November 2005

Words in the News

Pandemic and epidemic were frequent look-ups last month, but they are just part of a constellation of terms having to do with the spread of disease.  A little rooting around in Merriam-Webster online resources shines some light on outbreak, epidemic, endemic, and pandemic.

Outbreak names a sudden rise in the incidence of a disease, especially to epidemic or near-epidemic proportions. It can also refer to a sudden increase in number of a harmful organism, as in “an outbreak of locusts.”

The Greek ancestors of epidemic translate roughly as “upon the populace;” in English, epidemic refers to an outbreak that affects many persons (or more persons than expected) within a community, area, or region at a given time.

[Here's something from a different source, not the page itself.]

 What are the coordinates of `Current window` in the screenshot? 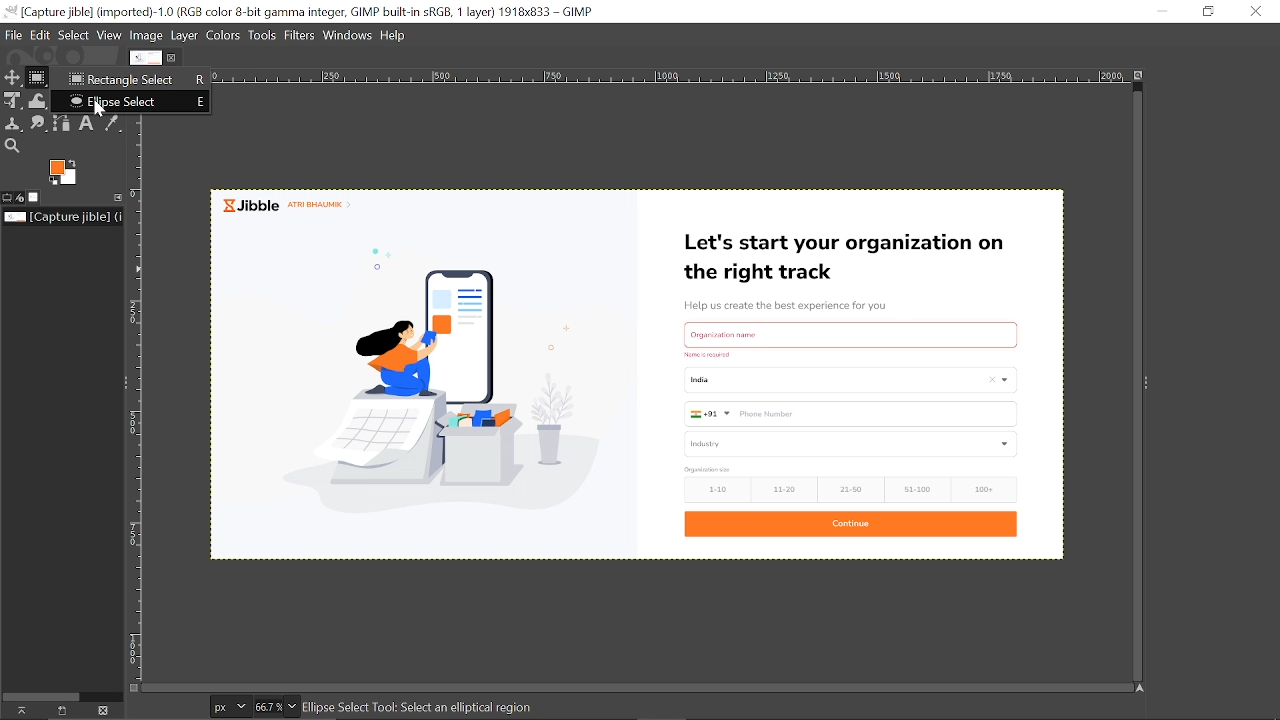 It's located at (305, 13).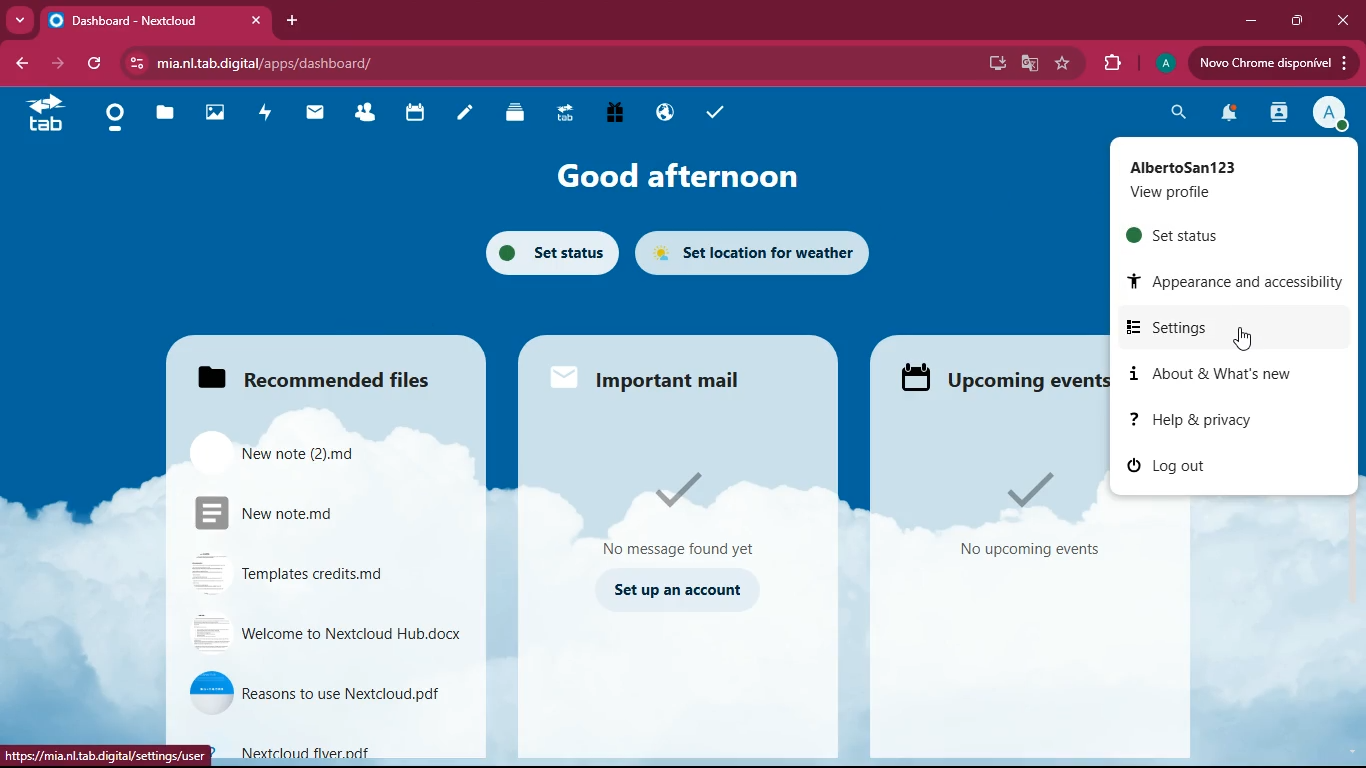 Image resolution: width=1366 pixels, height=768 pixels. Describe the element at coordinates (1235, 373) in the screenshot. I see `about` at that location.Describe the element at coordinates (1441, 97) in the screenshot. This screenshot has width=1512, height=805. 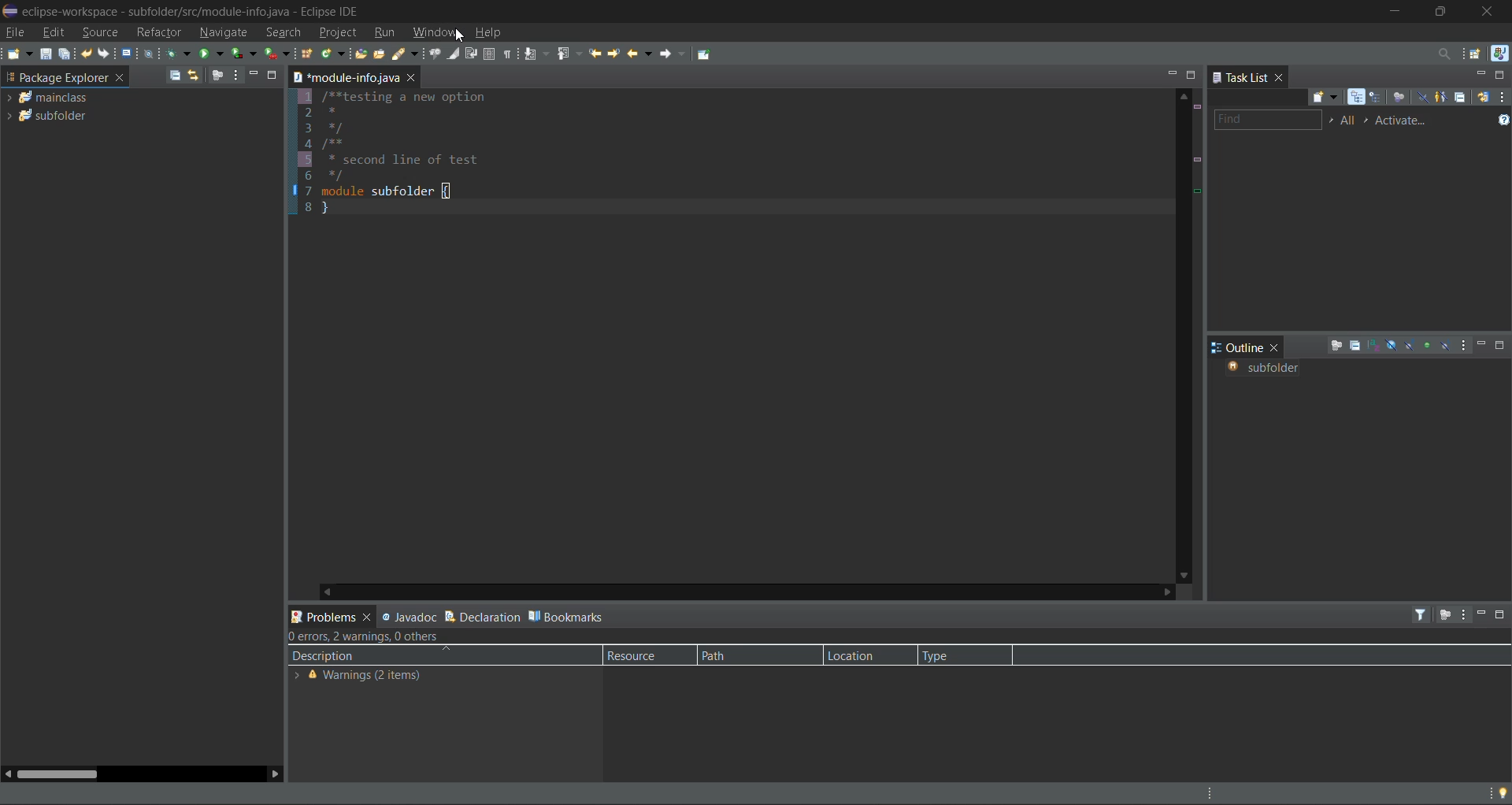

Although epidemic and pandemic can be used interchangeably, epidemic also has a technical application in which the term describes a disease that affects or tends to affect many individuals within a population, community, or region at the same time.

The similar-looking endemic has a general sense meaning “characteristic of or prevalent in a particular field, area, or environment,” as in “problems endemic to translation” or “the self-indulgence endemic in the film industry,” but it also has a specific technical application, meaning “restricted or peculiar to a locality or region, as in “endemic diseases” or “an endemic species.”

Pandemic is by far the most intense of these three terms. The Greek ancestor of pandemic means “of or belonging to all the people(pan- meaning “all; every; whole; general” and demos meaning “populace”). The word pandemic names an epidemic of unusual extent or severity, one that occurs over a wide geographic area and affects a high proportion of the population.

What may have been the most devastating pandemic ever, the Spanish influenza of 1918-1919, spread around the world and left more than 20 million dead. (See the Collegiate Encyclopedia entry for Influenza Epidemic of 1918-19 for more on this pandemic.) The twentieth century experienced two more pandemics in 1957 and 1968, and epidemiologists at the Centers for Disease Control and Prevention believe another influenza pandemic is highly likely.